Oh, yes. I wrote that one blog post about a month ago about whether or not the POTS was my fault because I decided to have the surgeries that may have and likely did contribute to the POTS. Looking back, I really don’t think I had much of a choice and I made the right decision in having the surgeries, not having any idea of how my body would react to the surgery (not the anesthesia, as the specialist confirmed.)

The humiliation is awful, though. I feel humiliated every time I set foot on main campus, for fear of seeing someone I know. Although if I had to pick someone to see, it would be someone who knows me but who doesn’t really know what’s going on with me. No time to explain then.


Feeling of shame and awkwardness.

I know what that’s about, all right. Pretty much the same as above. I would be really embarrassed to be seen in my wheelchair (last week was bad enough), but especially by my co-workers. Due to a lack of understanding, I’m sure at least some of them would think I’m overreacting, which would make me feel even more ashamed and awkward. It’s a vicious cycle.


Feeling of an expectation and desire for a positive thing to happen.

I have a lot of desire for positive things to happen, especially after my appointment with the specialist. I completely trust him to get to the bottom of this and I can’t wait until he does!


Belief in the reliability, truth, accuracy, and ability of something, concept or a person.

I trust the Lord above all others. He led me to this specialist. He gave me strength to endure seven months (ten if you include symptom onset) of feeling awful the vast majority of the time while waiting for the appointment.

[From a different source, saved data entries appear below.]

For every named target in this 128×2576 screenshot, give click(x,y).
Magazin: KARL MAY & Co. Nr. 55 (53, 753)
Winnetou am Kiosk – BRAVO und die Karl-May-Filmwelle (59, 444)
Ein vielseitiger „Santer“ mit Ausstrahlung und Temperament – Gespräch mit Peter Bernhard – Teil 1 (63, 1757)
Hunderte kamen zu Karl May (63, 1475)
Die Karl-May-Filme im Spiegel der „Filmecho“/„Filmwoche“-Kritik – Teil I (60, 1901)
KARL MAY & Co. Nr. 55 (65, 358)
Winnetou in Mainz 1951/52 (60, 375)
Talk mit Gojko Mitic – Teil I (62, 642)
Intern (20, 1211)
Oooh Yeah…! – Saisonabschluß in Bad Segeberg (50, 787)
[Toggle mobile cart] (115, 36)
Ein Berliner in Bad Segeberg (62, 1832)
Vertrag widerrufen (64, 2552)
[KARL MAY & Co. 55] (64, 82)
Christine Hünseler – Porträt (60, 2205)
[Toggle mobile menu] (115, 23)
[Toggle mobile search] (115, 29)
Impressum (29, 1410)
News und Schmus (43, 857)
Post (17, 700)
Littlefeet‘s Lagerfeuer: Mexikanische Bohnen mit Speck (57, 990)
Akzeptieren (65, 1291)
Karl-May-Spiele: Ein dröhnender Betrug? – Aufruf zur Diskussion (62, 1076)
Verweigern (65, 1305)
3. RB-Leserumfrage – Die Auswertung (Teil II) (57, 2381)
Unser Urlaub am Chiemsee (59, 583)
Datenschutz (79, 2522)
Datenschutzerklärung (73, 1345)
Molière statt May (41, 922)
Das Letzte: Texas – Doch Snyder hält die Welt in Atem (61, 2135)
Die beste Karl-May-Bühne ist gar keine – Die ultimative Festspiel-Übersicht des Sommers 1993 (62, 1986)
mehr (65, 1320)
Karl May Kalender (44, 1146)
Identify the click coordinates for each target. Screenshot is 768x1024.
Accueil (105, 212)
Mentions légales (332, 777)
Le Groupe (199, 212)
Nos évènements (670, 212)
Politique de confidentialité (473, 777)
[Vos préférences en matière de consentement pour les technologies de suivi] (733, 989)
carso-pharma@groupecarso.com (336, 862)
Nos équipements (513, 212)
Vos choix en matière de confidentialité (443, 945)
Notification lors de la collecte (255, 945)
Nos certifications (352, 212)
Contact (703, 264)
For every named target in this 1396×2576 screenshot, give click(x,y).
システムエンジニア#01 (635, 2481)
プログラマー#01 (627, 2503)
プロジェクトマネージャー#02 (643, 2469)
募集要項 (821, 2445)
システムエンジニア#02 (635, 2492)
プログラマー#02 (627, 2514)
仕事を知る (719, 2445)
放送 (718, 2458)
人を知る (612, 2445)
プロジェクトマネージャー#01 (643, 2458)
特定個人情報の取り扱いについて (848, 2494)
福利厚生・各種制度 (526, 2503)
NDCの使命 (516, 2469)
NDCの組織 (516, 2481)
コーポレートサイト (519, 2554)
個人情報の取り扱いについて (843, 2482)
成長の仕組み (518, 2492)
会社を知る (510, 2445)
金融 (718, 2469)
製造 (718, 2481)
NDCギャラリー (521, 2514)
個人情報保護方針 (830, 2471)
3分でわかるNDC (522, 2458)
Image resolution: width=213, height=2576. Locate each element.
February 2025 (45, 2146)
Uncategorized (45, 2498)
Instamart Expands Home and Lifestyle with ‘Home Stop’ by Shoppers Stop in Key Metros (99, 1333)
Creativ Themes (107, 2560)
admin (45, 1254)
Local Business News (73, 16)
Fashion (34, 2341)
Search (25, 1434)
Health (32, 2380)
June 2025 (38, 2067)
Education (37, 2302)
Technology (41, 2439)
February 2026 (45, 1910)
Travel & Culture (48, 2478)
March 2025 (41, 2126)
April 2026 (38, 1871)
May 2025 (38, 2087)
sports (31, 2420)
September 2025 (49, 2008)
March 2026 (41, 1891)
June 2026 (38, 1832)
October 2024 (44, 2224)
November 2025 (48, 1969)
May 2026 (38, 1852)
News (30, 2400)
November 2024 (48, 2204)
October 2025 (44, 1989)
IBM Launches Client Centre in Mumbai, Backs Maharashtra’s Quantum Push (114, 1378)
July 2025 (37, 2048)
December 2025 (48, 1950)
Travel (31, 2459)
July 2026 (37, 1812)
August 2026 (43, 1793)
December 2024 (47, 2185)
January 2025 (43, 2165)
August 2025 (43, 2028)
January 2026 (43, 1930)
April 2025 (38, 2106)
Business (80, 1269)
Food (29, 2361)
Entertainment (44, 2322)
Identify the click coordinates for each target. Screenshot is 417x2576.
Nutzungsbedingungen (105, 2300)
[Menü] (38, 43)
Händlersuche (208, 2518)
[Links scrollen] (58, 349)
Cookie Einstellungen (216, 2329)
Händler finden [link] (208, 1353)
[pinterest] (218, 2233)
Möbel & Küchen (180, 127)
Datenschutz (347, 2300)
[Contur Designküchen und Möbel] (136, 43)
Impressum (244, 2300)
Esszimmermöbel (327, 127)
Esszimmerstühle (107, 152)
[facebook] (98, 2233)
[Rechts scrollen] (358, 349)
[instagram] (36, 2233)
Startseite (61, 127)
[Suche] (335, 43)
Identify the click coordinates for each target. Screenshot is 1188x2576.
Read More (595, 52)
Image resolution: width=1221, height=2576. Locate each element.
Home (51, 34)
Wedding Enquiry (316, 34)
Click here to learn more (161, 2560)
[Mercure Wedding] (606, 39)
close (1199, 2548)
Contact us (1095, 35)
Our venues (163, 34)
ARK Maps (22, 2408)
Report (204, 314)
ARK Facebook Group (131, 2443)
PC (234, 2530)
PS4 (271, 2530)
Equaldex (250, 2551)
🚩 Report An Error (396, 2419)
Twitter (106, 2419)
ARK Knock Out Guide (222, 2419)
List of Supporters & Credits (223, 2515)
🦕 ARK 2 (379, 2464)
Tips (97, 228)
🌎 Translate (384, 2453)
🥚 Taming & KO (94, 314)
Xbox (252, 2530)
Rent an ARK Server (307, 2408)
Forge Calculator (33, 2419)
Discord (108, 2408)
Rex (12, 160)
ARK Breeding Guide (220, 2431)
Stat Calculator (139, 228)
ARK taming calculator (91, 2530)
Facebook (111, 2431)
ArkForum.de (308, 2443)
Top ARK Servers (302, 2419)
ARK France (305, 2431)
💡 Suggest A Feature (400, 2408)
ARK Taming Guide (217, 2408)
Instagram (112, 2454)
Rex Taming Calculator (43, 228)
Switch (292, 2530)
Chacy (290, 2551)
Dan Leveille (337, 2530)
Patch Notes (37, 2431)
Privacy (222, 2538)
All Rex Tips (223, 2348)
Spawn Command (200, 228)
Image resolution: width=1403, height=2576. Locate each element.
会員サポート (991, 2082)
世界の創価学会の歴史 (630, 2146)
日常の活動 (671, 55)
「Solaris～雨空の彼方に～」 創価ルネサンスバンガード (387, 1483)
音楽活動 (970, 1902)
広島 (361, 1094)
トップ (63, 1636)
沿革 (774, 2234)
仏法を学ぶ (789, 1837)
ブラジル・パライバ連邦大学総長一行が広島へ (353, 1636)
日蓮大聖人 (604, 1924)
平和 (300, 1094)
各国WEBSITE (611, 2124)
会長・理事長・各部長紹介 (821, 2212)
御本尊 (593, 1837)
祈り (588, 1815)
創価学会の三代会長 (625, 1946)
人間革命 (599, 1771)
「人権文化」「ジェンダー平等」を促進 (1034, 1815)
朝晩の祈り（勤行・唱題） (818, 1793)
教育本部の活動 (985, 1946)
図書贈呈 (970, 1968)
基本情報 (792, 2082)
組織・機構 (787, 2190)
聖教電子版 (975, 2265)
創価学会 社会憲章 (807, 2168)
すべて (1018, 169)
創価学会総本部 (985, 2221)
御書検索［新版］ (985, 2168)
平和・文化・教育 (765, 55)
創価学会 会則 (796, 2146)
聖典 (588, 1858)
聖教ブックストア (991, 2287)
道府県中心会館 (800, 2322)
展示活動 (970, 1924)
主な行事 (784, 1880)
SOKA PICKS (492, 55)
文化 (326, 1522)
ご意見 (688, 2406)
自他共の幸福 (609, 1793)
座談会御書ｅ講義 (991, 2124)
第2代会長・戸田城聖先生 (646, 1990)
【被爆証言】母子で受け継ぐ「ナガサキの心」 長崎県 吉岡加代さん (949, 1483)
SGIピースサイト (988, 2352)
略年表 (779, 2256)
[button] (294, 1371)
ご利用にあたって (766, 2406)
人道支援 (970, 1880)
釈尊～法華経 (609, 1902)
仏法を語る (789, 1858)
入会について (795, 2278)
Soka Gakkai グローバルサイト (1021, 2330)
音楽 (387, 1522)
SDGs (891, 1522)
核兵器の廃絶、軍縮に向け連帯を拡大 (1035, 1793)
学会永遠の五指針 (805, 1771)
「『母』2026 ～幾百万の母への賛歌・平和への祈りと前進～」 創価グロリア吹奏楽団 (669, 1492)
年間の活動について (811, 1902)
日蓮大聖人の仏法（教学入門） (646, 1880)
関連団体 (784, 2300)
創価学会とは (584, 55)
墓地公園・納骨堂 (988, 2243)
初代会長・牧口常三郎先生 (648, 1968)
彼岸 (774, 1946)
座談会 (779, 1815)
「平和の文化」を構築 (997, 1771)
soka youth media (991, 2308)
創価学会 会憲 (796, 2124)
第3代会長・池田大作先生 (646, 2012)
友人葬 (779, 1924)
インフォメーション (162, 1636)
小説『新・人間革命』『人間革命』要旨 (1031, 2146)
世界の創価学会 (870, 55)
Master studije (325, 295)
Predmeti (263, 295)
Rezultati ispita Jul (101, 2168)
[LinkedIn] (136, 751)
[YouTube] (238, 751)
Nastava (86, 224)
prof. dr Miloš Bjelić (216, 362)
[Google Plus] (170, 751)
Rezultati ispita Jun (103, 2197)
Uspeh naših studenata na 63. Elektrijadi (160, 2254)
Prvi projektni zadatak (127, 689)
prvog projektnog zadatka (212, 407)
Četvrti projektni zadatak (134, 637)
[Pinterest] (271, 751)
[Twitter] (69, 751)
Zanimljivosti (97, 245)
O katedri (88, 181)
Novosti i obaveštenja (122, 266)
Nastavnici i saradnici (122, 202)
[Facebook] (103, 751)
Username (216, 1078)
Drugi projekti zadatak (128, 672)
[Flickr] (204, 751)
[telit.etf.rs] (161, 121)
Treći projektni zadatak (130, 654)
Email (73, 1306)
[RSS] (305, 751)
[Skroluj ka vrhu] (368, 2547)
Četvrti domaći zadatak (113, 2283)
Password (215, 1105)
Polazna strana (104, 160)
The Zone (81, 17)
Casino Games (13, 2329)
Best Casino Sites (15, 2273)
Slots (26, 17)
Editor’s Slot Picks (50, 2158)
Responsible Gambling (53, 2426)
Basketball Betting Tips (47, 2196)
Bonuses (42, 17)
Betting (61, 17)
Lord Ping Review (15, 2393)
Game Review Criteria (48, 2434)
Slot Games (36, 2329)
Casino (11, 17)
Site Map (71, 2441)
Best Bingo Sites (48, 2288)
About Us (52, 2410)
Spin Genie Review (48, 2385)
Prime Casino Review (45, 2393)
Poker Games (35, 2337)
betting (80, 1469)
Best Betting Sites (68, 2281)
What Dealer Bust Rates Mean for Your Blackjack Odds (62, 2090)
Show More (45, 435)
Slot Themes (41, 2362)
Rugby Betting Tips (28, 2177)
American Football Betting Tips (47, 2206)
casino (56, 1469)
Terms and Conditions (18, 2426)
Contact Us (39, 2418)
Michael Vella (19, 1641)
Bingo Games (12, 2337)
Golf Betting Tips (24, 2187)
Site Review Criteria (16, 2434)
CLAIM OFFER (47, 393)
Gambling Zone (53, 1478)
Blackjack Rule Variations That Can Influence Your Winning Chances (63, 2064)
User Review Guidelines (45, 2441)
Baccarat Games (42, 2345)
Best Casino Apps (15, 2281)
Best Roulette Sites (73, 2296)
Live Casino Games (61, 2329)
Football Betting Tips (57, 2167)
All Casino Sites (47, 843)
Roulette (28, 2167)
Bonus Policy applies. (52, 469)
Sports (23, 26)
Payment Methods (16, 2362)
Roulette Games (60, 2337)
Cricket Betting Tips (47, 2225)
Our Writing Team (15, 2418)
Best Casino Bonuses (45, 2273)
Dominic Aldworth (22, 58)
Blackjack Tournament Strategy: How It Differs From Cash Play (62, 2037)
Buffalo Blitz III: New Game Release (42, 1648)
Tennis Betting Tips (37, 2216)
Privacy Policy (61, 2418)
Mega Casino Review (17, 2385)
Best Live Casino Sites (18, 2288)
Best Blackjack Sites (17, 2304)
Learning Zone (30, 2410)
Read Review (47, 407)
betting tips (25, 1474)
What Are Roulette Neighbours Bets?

I trust that the Lord will guide my specialist to decide on the best tests to get to the bottom of what is causing my POTS, so we can make sure that whatever else is going on is adequately treated.

I trust that the Lord’s will be done.

I trust that my circumstances will glorify the Lord.

How about you? Have you ever experienced any of these emotions because of your chronic illness?




10 thoughts on “Coping with POTS

  1. While I don’t have POTs, I do have many other chronic illnesses as well. And I can relate to so many points on this list, which I think covers the emotional aspect of living with pain articulately!

    1. Absolutely Sheryl! These can really apply to anyone with a chronic illness or chronic pain. I love that these were included in the article about disease management; so often it seems we’re told to suppress our emotions unless you’re with a counselor, but this recognizes that we have permission to feel them and that it’s helpful to do so!

  2. I found this post really interesting. I’m currently undergoing investigations for endometriosis and I identify with the emotions you’ve mentioned above. Particularly the frustration – I used to be such a busy person and now I sometimes get annoyed when I haven’t got the energy to do the things I used to. I’m glad you mentioned hope too, we’ve all got to keep looking forward 🙂

    1. Thank you, I’m glad you found this post helpful to you! I remember back in 2014 when my endometriosis was really out of control. I had no idea what was going on, or what the proper treatment should be. I learned a lot that year, and it was by placing my hope in the hands of an expert excision specialist 700 miles away that I was able to get my life back. Until everything else happened, that is! But my endo is under control! ?Hope is so important when chronic illnesses are involved, especially since many doctors really don’t know what to do with us.

  3. I think we all have had to go through the stages of grief at one point or another. Even when that grief goes away, sometimes another thing triggers it and we’re back to square one… It’s definitely a process. ?

    1. You’re welcome! It’s interesting how these emotions are one thing that I think everyone with a chronic illness has in common. Our illnesses may affect us in different ways physically, but the emotions are for the most part the same!